• Records for locating displayed items

>> BEGIN

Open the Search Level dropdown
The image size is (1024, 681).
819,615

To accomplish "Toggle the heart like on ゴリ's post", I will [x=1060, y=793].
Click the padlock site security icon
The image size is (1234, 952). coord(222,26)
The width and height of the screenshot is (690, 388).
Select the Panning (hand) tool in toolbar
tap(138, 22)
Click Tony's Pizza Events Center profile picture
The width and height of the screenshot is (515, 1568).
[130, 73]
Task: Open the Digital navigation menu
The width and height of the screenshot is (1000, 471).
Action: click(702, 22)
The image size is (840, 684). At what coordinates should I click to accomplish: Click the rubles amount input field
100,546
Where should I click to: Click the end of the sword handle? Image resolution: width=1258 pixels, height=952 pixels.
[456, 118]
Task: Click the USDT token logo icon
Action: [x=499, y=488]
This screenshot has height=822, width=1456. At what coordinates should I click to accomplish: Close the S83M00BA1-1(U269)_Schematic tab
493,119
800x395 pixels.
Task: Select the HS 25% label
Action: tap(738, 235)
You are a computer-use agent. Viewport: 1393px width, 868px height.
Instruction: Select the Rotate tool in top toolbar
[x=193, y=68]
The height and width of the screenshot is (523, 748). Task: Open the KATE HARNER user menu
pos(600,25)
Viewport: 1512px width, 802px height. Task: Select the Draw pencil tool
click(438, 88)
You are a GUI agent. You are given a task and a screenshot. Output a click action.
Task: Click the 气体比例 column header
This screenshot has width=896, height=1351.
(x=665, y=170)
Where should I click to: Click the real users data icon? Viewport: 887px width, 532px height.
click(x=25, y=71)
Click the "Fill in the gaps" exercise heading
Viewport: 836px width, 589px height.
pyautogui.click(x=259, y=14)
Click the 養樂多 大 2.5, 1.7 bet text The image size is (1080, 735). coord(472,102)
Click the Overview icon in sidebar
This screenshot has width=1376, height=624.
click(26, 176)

>> END

• WHAT TO PRODUCE
Output the lines from the start of the records through the line that contains "click(x=25, y=71)", with both ends included, reproducing each line exactly.

• SOLUTION TO THE PROBLEM
Open the Search Level dropdown
The image size is (1024, 681).
819,615

To accomplish "Toggle the heart like on ゴリ's post", I will [x=1060, y=793].
Click the padlock site security icon
The image size is (1234, 952). coord(222,26)
The width and height of the screenshot is (690, 388).
Select the Panning (hand) tool in toolbar
tap(138, 22)
Click Tony's Pizza Events Center profile picture
The width and height of the screenshot is (515, 1568).
[130, 73]
Task: Open the Digital navigation menu
The width and height of the screenshot is (1000, 471).
Action: click(702, 22)
The image size is (840, 684). At what coordinates should I click to accomplish: Click the rubles amount input field
100,546
Where should I click to: Click the end of the sword handle? Image resolution: width=1258 pixels, height=952 pixels.
[456, 118]
Task: Click the USDT token logo icon
Action: [x=499, y=488]
This screenshot has height=822, width=1456. At what coordinates should I click to accomplish: Close the S83M00BA1-1(U269)_Schematic tab
493,119
800x395 pixels.
Task: Select the HS 25% label
Action: tap(738, 235)
You are a computer-use agent. Viewport: 1393px width, 868px height.
Instruction: Select the Rotate tool in top toolbar
[x=193, y=68]
The height and width of the screenshot is (523, 748). Task: Open the KATE HARNER user menu
pos(600,25)
Viewport: 1512px width, 802px height. Task: Select the Draw pencil tool
click(438, 88)
You are a GUI agent. You are given a task and a screenshot. Output a click action.
Task: Click the 气体比例 column header
This screenshot has width=896, height=1351.
(x=665, y=170)
Where should I click to: Click the real users data icon? Viewport: 887px width, 532px height.
click(x=25, y=71)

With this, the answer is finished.